The majority of your customer's research, admire and make purchases online today, and that means you need the best digital imagery of your products possible. Quality product photography doesn't just show the detail of your watches and display them at their best, it also conveys the ethos and values of your brand alongside the design message you have created.
With extensive industry experience including our own products, our photographic team covers every aspect of the perfect presentation of your watch products. From designing the approach to taking and editing every image, we create the ultimate in watch photography to display your watches at their very best with an engaging, powerful story.
We complete the entire process in-house using our own highly experienced photography experts. For your watches, the process runs as follows:
Setting – Lighting – Shoot – Edit – Feedback
The setting is the beginning of the journey, deciding how to present your watches. The choice here, whether in-box, on-wrist, plain background bare watch or a lifestyle shoot, is influenced by your campaign, the message you wish to convey and the products themselves.
Once that is established, we then focus on the most important aspect of any product shoot, the lighting. Lighting is crucial in capturing the pin-sharp detail that is important with watch production.
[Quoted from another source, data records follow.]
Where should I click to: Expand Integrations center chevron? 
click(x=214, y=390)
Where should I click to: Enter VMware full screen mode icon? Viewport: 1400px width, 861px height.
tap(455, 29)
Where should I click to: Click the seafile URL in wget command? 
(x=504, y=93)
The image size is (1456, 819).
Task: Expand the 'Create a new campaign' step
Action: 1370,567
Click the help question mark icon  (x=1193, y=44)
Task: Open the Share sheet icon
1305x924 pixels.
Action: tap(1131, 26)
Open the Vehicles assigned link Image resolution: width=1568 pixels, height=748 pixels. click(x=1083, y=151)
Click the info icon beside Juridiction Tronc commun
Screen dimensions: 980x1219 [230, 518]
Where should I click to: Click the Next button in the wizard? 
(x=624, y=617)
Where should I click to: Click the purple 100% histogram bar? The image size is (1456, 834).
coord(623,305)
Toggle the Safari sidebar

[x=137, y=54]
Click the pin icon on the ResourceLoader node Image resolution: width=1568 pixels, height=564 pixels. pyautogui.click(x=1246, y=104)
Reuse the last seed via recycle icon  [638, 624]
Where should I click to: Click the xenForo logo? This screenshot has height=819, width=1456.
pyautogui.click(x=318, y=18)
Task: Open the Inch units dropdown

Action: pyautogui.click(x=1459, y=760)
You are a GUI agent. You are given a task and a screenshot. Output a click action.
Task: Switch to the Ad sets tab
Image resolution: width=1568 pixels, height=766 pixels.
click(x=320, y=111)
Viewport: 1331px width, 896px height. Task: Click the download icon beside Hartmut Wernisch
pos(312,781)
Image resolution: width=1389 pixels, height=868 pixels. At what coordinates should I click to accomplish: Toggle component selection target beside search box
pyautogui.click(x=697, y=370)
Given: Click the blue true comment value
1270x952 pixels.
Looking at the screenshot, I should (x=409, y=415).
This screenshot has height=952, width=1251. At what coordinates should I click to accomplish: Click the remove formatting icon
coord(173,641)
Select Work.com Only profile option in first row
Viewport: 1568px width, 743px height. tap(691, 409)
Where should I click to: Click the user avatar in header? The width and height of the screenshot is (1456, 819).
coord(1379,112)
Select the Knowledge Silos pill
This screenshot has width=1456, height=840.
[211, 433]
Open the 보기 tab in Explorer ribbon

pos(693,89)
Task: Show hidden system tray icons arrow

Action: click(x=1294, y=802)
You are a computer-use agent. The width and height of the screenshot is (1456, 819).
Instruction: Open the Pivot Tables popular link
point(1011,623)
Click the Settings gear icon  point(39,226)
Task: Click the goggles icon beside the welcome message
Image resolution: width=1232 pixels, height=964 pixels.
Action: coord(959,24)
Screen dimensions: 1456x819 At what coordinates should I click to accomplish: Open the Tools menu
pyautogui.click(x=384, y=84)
Good hand watch photography lighting can also set the mood and tone, which in turn influence the way your brand is perceived.
During the shoot itself, we use cutting-edge imaging equipment to ensure technical perfection for all of our work. Finally, our team will edit the files to enhance the final images of your wrist watch product photography. From there, we receive your feedback and make any small adjustments you may request before images move on to printing or publication.
There are two aspects of watch photography that are crucial to getting good results. The first is lighting, the second is the focus. Well-lit products that avoid unsightly shadows always look better, and here a lightbox or multiple flashes can make the difference. Even lighting across the watch is essential to allowing the image to capture the many fine details in a modern watch, but direct light can often cause problematic reflections across the crystal. To remedy this, the lightbox, or using multiple diffused lights and softbox setups can light all angles without placing a direct light onto the shiny surface.
The other crucial part of watch photography is the focus. As you are generally trying to fill the frame with the whole watch or specific parts of the product, in most cases you will be taking images from relatively close positions, if using a macro lens, often just a few inches. At this range, depth of field can be extremely narrow, so minor focus adjustments can throw large areas of the image out of focus very easily. Always check that the parts you need in focus actually are, whether using focus peaking if your camera supports it, or by taking several shots from a fixed tripod, adjusting to get the effect you want.